Par ailleurs, les travaux en cours de la chercheuse visent à mieux mesurer le concept de harcèlement. En effet, l’objectif est de proposer un instrument permettant d’évaluer plus adéquatement le harcèlement psychologique au travail et de distinguer les comportements qui le constituent, ainsi que leurs effets distincts sur le fonctionnement et la santé des employés.
D’autres facteurs à considérer
En plus de se pencher sur le phénomène de harcèlement psychologique au travail, les travaux de Mme Trépanier s’intéressent aux facteurs individuels qui peuvent avoir un impact sur la santé des employés.
« Avec mes collègues Claude Fernet et Stéphanie Austin, nous nous intéressons notamment à la motivation au travail. Nous savons que la qualité de la motivation des employés, c’est-à-dire les raisons pour lesquelles ils font leur travail, va avoir un impact majeur sur leur adaptation à leur environnement. Par exemple, en situation de surcharge de travail, les employés qui ont une motivation de faible qualité vont réagir plus négativement et éprouver plus de détresse que les employés qui ont une motivation de haute qualité. Ceux qui font leur travail parce qu’ils se sentent obligés, que ce soit pour des raisons externes (comme le salaire) ou internes (pour préserver l’estime de soi, par exemple), sont plus à risque que ceux qui effectuent leur travail pour le plaisir ou la satisfaction qu’ils en retirent. Par ailleurs, nos travaux montrent qu’une motivation de faible qualité est associée à l’intention de quitter l’emploi, ainsi qu’à d’autres problèmes de santé, comme l’épuisement professionnel », signale Mme Trépanier.

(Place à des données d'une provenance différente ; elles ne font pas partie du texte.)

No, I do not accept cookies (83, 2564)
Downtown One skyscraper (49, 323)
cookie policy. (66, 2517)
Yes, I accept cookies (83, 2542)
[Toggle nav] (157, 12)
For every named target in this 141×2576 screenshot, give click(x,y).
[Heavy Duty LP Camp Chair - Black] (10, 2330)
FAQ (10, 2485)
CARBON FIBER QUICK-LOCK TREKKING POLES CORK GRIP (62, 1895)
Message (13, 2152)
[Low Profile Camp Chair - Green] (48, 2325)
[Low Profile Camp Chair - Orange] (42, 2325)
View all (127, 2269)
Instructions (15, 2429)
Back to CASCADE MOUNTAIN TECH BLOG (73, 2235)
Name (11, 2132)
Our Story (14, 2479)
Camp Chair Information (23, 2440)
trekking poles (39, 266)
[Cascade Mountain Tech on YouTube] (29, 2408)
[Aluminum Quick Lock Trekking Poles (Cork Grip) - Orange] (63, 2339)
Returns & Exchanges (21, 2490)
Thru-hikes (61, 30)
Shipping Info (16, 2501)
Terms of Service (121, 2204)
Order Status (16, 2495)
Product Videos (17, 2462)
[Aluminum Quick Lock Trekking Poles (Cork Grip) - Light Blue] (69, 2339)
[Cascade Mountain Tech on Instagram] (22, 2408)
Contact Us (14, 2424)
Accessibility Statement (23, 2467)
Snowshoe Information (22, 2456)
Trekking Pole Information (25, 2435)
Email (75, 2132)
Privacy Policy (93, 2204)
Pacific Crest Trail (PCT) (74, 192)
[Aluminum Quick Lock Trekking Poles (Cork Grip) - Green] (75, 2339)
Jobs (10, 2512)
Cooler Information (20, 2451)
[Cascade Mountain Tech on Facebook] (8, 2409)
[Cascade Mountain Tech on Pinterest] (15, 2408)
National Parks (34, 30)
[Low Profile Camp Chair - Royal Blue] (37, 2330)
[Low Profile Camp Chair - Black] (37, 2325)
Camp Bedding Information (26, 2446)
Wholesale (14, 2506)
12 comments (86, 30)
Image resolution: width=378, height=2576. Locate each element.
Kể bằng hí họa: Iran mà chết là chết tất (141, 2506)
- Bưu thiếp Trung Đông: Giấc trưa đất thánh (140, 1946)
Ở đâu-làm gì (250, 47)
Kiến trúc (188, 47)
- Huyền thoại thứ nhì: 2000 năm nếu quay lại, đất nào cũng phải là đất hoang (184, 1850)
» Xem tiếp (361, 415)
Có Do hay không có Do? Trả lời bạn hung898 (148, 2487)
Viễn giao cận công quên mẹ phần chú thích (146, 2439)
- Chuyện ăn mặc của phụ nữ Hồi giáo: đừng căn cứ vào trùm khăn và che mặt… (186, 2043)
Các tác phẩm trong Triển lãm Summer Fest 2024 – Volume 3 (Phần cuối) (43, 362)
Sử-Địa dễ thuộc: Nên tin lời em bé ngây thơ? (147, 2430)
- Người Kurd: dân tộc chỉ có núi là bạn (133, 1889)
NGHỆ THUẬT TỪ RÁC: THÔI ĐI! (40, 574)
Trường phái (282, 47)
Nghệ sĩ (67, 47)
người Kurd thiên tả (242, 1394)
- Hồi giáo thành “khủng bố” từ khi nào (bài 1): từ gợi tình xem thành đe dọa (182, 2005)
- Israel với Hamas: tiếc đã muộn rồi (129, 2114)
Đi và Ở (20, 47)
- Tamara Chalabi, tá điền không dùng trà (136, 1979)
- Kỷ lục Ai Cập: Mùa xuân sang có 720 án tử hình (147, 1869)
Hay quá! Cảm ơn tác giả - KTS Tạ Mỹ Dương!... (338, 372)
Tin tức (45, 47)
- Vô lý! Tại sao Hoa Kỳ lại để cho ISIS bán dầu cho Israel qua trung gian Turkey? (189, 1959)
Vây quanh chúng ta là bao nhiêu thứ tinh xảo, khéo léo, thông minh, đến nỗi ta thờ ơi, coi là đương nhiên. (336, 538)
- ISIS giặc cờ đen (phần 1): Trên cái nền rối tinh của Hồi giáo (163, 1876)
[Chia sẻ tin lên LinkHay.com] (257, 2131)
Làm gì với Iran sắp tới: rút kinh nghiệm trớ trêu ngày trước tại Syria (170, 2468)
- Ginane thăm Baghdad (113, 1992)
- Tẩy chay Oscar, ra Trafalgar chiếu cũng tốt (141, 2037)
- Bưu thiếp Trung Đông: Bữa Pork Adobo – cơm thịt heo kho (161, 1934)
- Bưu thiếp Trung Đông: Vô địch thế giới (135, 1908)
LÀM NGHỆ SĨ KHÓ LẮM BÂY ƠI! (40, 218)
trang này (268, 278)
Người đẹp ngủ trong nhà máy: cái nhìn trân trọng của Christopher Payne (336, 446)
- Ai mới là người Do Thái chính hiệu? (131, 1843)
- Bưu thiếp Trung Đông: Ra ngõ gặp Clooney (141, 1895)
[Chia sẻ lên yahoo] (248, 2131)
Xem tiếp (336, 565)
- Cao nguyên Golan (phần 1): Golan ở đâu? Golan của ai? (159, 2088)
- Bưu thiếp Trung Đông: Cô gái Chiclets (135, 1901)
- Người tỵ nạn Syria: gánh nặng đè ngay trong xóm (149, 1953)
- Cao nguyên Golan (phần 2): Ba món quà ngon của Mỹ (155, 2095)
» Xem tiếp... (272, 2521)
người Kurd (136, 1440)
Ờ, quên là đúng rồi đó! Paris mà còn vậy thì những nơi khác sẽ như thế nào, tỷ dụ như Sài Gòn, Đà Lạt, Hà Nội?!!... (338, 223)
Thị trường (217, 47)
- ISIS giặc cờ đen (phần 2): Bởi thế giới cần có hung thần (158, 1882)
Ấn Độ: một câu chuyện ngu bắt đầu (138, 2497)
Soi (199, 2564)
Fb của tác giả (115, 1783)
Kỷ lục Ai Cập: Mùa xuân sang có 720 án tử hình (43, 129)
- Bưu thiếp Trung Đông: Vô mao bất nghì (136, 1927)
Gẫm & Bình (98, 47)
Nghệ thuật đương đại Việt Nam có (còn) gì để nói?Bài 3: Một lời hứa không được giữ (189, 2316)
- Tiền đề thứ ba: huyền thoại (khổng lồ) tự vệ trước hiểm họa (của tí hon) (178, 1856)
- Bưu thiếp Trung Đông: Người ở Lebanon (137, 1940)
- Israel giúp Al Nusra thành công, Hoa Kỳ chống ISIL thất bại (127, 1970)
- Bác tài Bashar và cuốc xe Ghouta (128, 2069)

La professeure ajoute que pour bien fonctionner et s’épanouir au travail, les employés doivent pouvoir combler trois besoins essentiels.
« Chaque individu a besoin de se sentir autonome, compétent, et d’avoir des relations significatives dans son entourage. Il faut nourrir chacun de ces besoins pour pouvoir fonctionner de manière optimale. Quand nous vivons des situations de harcèlement, nous nous sentons opprimés, incompétents, isolés et stigmatisés. Nos besoins sont alors frustrés, ce qui nous laisse plus vulnérables à des problèmes de santé », conclut-elle.